§ Exercises to complete
• a. Translate this sentence from the Now Zad report into Spanish: "The Taliban had fixed positions with IEDs planted along their outer perimeters and booby traps planted within."
• b. Answer from the Now Zad report:
(i) About how many pounds of homemade explosives were found in enemy caches in the town this month?
(ii) About how much do villagers earn per day for the town cleanup?
(iii) About how many men appeared on the first day of the cleanup?
• c. In the Now Zad report, rewrite the part that opens with the words containing "The Taliban had" and closes with "the Marines said.", replacing "hard-core" with "seasoned".

§ Passage for review
——
They had ammunition and supply bunkers throughout the town and had houses for transiting and resupplying comrades. Marines said about 3,000 pounds of homemade explosives were found in enemy caches in the town this month as well as hundreds of stashes for components for improvised explosive devices (IED).
The Taliban had fixed positions with IEDs planted along their outer perimeters and booby traps planted within.
Enemy strength was estimated at 100 to 200 hard-core resident gunmen at any given time, the Marines said.
As a result, for the past few years, Now Zad has been a ghost town. The town’s 20,000 to 30,000 residents had fled to outlying villages because of fighting and a Taliban dictate to locals not to return.
The clearing out was sudden. In shops along the main street of the bazaar, some goods are still on the shelves. In houses close by, clothes are still in closets and toys are scattered on floors. The old U.N.-sponsored medical clinic at the government center near FOB Now Zad was found unlooted and still stocked with supplies from 2006.
“We went to live in [the village of] Sarakalah about four years ago,” said Haji Mohib Ullah, who with his son was helping clean debris from Now Zad’s streets. “It was too dangerous to stay.”
He said nearly 50 members of his extended family went with him.
“We don’t have any hopes but for peace and security,” he said through a U.S. interpreter. “We want to come back and rebuild our homes.”
Marines said Taliban still hiding in the area are trying to stop that migration. Villagers helping with the town cleanup — they earn about $6 per day for their labor [. . . ] tell of Taliban “night letters” that appear in villages warning people not to cooperate with the Americans, said Capt. Jason Brezler, who is in charge of the rebuilding.
However, the number of volunteer workers and children in school shows that villagers are defying those warnings for now. The money paid for cleanup work is the only income for many. What’s more, the emotional ties to the town for former residents are strong. When the Marines offered to build schools and clinics in the nearby villages, the former Now Zad residents turned them down.
The first day of the U.S.-sponsored cleanup of Now Zad, about 110 men appeared. On the second day, there were more than 200. Four days later, more than 600 appeared.
“They want this town,” said Col. Wetterauer. “There is pride going on here; you can see it on the faces of the grown men in a drainage ditch digging out the garbage. They were kicked out of their homes, their community, and they’re determined to take the place back.”
Still, the question being asked by Marines here is not “if” the Taliban will regroup and retaliate, but when.
——
§ Information given
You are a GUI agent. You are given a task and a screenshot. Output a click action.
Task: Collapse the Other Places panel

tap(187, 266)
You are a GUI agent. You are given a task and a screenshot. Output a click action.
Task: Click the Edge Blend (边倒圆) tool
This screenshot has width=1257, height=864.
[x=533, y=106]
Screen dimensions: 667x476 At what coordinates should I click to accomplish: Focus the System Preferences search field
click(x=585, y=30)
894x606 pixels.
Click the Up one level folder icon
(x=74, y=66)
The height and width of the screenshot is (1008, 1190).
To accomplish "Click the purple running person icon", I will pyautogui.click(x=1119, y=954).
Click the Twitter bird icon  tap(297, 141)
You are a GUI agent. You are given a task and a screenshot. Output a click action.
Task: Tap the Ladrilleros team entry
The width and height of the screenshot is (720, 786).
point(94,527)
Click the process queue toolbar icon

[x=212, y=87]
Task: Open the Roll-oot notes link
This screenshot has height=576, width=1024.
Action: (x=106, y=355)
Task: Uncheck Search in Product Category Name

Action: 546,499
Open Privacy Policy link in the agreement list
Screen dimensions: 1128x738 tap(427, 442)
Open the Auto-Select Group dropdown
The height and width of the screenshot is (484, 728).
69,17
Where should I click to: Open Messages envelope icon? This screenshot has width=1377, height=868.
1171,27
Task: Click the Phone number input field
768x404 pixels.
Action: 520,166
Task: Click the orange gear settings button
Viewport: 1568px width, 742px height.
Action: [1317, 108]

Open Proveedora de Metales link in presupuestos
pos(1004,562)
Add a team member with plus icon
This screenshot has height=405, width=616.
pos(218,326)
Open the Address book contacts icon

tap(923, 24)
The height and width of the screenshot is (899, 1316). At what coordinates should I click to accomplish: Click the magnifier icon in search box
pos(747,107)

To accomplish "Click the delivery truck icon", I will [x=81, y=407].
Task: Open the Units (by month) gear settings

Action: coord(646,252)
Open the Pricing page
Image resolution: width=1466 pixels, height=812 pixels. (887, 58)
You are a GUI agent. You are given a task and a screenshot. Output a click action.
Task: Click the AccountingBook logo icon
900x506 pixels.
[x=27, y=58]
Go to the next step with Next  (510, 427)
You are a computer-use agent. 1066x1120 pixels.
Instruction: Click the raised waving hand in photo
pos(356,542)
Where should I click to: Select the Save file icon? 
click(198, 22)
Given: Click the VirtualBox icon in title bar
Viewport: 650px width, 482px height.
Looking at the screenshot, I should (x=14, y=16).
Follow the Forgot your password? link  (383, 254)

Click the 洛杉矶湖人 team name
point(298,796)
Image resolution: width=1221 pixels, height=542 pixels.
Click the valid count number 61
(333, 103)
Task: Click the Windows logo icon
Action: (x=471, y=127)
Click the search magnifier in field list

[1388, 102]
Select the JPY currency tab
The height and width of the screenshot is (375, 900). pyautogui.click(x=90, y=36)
——
§ Activity answers
• a. Los talibanes tenían posiciones fijas con IED colocados a lo largo de sus perímetros exteriores y trampas explosivas colocadas en su interior.

• b.
(i) About 3,000 pounds.
(ii) About $6 per day.
(iii) About 110 men.

• c.
The Taliban had fixed positions with IEDs planted along their outer perimeters and booby traps planted within.
Enemy strength was estimated at 100 to 200 seasoned resident gunmen at any given time, the Marines said.